_WHAT YOU NEED TO DO_. Starting at the line with "This screenshot has height=234, width=196." in it, reproduce each line below through the last one, exactly, and include nothing else.

_Items from a dataset_.

= = = = =

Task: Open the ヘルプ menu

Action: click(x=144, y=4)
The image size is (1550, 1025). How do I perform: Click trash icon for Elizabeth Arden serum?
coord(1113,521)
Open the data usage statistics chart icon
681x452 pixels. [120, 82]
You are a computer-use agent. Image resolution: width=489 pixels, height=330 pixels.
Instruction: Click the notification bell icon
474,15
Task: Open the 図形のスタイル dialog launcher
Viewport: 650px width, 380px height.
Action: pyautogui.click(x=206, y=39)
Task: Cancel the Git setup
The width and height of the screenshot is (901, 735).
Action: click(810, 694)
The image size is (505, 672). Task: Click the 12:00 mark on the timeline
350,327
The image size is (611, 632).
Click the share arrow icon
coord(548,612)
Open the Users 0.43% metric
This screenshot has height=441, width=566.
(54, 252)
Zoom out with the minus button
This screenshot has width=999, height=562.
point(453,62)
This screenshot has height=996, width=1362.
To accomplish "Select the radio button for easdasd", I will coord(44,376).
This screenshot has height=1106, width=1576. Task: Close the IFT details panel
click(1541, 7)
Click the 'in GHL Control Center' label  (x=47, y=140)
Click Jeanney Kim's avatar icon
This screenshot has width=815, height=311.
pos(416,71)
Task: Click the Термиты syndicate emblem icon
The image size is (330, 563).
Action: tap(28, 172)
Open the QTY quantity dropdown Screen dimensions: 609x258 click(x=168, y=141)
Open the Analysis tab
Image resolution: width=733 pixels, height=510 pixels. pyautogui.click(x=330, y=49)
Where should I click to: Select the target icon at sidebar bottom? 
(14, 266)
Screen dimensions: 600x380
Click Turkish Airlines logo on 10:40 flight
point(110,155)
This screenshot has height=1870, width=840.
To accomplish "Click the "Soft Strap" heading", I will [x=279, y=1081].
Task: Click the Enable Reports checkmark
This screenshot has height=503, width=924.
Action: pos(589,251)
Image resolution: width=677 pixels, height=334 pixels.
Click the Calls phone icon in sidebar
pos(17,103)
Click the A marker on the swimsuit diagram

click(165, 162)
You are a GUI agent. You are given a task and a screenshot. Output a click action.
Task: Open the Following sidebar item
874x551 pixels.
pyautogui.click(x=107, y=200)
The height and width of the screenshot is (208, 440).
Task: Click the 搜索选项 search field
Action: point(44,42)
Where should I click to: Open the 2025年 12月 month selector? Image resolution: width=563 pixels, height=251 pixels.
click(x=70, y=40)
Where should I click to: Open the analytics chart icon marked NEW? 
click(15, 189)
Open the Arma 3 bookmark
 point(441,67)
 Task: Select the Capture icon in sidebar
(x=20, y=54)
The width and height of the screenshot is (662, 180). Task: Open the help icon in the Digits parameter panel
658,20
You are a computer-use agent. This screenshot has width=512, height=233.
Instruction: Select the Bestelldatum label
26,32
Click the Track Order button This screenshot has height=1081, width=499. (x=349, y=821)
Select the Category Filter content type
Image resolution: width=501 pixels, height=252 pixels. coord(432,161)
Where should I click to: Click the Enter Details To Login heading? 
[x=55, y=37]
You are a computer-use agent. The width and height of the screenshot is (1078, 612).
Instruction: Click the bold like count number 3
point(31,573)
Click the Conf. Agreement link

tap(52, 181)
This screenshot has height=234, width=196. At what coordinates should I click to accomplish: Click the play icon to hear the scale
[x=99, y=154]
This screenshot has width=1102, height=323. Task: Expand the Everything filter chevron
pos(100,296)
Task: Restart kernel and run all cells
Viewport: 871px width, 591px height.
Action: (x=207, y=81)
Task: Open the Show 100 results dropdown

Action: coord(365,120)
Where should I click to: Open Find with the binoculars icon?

= = = = =

_WRITTEN RESPONSE_.
This screenshot has height=234, width=196. At what coordinates should I click to accomplish: Click the play icon to hear the scale
[x=99, y=154]
This screenshot has width=1102, height=323. Task: Expand the Everything filter chevron
pos(100,296)
Task: Restart kernel and run all cells
Viewport: 871px width, 591px height.
Action: (x=207, y=81)
Task: Open the Show 100 results dropdown

Action: coord(365,120)
Where should I click to: Open Find with the binoculars icon?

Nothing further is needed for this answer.